Le sabotage des grèves sur les régimes spéciaux de retraite

(«le prolétaire»; N° 487; Déc. 2007 / Janv. - Févr. 2008)

 

Après avoir triomphé du grand mouvement de grèves contre les attaques gouvernementales sur les régimes spéciaux, le gouvernement est en position de force pour poursuivre son offensive antiprolétarienne - modification des contrats de travail, recul de l’âge de la retraite, etc., - tout en continuant à serrer la vis sur le plan des salaires et à poursuivre ses attaques contre les travailleurs sans-papiers.

 Il est important de revenir sur le sabotage des grèves de cet automne et d’en dégager les enseignements les plus importants pour les futures luttes qui ne manqueront pas d’éclater contre ces attaques.

 A la suite de cet article nous republions les tracts que nous avons diffusé lors des grèves et dans lesquels nous avons essayé de donner un contenu plus concret à nos positions traditionnelles en faveur de l’organisation de classe des prolétaires.

 

Le 23 novembre dernier, le premier ministre François Fillon, alors en voyage diplomatique en Suède commentait devant les journalistes la fin des grèves:

«On ne pouvait espérer faire mieux. (...) La gestion de cette crise a été presque parfaite»; il s’agit d’ «un tournant historique important» (il pensait sans aucun doute à la longue grève des cheminots en 95 contre l’attaque sur leur régime de retraite). Fillon ajoutait n’avoir jamais douté du succès car «dès le début, la CGT avait la volonté d’en sortir», CGT qu’il jugeait «plus raisonnable que certains syndicats réformistes» (1) (les syndicats réformistes, dans le jargon politique actuel, ce sont les organisations les plus collaborationnistes: UNSA, CFDT, FO, la CGT étant censée être plus revendicative).

Il est bien normal que les dirigeants politiques bourgeois se soient félicités de leur victoire et de l’attitude de la CGT, le syndicat le plus important à la SNCF ou à la RATP (ainsi qu’à EDF), qui l’a permise. En se déclarant prêt à négocier les modalités de la réforme gouvernementale la veille du jour où commençait la grève contre cette réforme, la CGT avait en effet coupé dès le début l’herbe sous le pied des grévistes.
·····
**Tâches à faire**
1) Dans le texte sur le sabotage des grèves, dans quel pays se trouvait François Fillon lorsqu'il a commenté la fin des grèves devant les journalistes ?
2) Poursuivez le texte sur le sabotage des grèves contre la réforme des régimes spéciaux à partir de sa dernière phrase.
Les lignes qui suivent forment un matériau indépendant du texte.

**Données extraites**
·····
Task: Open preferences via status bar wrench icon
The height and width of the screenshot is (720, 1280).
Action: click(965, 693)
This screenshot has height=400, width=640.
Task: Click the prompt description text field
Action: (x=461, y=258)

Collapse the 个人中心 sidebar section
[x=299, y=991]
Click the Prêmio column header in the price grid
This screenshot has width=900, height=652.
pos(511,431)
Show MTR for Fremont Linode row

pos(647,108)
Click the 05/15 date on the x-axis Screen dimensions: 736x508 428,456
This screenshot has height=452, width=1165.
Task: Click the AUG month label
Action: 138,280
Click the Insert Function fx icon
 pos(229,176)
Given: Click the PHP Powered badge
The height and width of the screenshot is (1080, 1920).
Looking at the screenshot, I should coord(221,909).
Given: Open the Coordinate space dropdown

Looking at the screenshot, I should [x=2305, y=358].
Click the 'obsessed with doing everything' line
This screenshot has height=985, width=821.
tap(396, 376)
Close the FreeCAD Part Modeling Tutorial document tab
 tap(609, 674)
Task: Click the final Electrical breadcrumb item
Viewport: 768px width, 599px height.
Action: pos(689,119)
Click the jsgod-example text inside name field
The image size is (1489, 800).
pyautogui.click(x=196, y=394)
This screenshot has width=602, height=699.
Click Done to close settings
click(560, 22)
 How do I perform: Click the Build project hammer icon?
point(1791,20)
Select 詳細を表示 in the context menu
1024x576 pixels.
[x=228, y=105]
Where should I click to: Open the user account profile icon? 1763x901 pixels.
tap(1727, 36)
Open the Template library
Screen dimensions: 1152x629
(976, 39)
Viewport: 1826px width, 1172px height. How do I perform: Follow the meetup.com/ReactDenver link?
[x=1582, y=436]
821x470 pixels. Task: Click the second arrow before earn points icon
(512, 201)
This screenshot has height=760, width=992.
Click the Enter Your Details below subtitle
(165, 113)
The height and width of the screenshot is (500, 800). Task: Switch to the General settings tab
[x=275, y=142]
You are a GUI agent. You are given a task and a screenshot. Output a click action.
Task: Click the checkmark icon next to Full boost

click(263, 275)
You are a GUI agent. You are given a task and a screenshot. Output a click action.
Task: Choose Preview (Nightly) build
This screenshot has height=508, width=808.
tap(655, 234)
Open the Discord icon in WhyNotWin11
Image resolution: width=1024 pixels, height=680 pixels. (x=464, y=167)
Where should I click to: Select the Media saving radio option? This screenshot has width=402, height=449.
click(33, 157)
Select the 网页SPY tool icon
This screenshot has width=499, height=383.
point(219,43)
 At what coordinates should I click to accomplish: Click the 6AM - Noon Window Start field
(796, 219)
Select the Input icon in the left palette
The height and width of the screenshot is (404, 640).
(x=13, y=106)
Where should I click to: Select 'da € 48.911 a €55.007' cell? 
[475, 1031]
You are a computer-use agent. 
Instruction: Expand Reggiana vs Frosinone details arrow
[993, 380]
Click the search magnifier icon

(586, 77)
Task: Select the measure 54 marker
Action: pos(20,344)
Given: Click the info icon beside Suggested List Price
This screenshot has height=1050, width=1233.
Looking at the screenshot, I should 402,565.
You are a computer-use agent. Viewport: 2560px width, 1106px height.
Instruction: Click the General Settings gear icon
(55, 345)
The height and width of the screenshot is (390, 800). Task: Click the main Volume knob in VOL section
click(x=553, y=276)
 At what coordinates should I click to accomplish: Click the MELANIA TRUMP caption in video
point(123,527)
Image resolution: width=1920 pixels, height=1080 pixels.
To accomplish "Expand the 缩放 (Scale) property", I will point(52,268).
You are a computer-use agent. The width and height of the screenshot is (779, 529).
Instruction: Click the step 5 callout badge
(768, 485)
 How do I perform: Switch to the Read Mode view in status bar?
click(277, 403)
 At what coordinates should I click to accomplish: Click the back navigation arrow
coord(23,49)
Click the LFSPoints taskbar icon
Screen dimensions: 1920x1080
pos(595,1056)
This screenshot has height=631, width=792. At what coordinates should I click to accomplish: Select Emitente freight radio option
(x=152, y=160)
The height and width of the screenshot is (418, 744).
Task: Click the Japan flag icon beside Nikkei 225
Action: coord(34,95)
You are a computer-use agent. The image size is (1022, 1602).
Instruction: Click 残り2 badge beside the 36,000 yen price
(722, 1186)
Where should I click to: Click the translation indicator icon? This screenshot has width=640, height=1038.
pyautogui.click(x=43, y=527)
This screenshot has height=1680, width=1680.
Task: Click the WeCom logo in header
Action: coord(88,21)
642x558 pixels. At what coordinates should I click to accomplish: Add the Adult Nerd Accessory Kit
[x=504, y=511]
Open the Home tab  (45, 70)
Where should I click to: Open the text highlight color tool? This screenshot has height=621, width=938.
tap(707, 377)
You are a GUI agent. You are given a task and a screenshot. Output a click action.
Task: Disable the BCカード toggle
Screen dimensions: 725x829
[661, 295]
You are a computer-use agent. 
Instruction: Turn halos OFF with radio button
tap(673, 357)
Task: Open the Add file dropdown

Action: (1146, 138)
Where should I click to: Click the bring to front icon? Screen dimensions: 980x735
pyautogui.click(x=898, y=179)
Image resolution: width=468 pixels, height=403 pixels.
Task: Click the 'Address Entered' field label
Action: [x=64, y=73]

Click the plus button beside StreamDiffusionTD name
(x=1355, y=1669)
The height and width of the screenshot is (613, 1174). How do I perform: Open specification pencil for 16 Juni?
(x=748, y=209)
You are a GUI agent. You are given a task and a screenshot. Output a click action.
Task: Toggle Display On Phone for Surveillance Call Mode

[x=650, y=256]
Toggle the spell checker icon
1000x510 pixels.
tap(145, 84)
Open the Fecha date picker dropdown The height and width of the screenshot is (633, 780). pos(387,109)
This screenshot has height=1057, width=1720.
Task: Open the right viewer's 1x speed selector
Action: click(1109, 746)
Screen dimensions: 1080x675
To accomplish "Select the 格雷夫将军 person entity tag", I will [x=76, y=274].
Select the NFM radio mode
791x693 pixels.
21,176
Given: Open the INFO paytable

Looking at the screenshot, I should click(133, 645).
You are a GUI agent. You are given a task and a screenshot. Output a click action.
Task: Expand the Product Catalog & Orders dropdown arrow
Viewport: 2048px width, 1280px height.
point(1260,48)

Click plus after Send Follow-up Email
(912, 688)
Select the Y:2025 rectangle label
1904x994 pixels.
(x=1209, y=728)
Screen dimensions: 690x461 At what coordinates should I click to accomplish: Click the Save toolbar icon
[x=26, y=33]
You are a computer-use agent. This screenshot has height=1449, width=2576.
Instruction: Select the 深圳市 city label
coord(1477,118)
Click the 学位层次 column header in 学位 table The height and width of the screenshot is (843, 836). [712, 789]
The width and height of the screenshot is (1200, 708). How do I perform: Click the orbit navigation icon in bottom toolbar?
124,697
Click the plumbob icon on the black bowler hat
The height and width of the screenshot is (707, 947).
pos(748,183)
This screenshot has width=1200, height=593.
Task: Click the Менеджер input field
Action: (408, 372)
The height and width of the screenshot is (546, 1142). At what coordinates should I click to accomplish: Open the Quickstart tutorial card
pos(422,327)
·····
**Réponses par tâche**
1) Il se trouvait en Suède, en voyage diplomatique.

2)
 Bien entendu, étant donné la combativité existant chez les travailleurs, la CGT ne pouvait appeler immédiatement à la reprise du travail, comme l’a fait la CFDT-cheminots dès le deuxième jour. Les AG votaient massivement la poursuite de la grève lors des premiers jours, les grévistes voulant faire la jonction avec la journée de grève et de manifestations des travailleurs de la Fonction Publique du 20 novembre.

 La direction de la CGT et ses compères - ainsi que le gouvernement - ont dû composer avec cette combativité et tabler sur l’usure du mouvement. Les dirigeants de la Fédération CGT cheminots, dépeints par la grande presse comme des «durs», parce que, liés au PCF, ils sont en opposition à différentes orientations de Thibault et cie (liens avec le PS, soutien à la Constitution européenne, etc.) ont démontré que, comme ce parti, ils sont surtout durs contre les intérêts des travailleurs.

 Ils ont bataillé pour empêcher la création de comités de grève qui auraient pu signifier une perte de leur contrôle sur le mouvement; ils ont réussi, comme par exemple à Marseille, à empêcher l’organisation par les grévistes d’actions en direction d’autres travailleurs, et en général la mise en place de piquets de grève effectifs pour bloquer complètement la circulation des trains: la loi imposant le service minimum ne devait entrer en vigueur qu’en 2008, mais les directions syndicales l’ont mise en pratique lors de ces grèves!

La CGT a donc été le principal point d’appui du gouvernement lors des grèves (divers journaux ont relaté le détail de ses négociations discrètes avec le gouvernement, nous n’y reviendrons pas), les autres syndicats comme la CFDT , FO et les Autonomes ne pouvant jouer qu’un rôle accessoire du fait de leur moindre importance. De son côté, le syndicat SUD (devenu le deuxième syndicat aux élections à la SNCF) en refusant d’entériner les attaques gouvernementales et en appelant à la poursuite du mouvement pour la défense des régimes spéciaux, s’est présenté comme le défenseur intransigeant des intérêts ouvriers; il a même été pour cela écarté par la CGT le 6 décembre de discussions intersyndicales, à sa grande indignation!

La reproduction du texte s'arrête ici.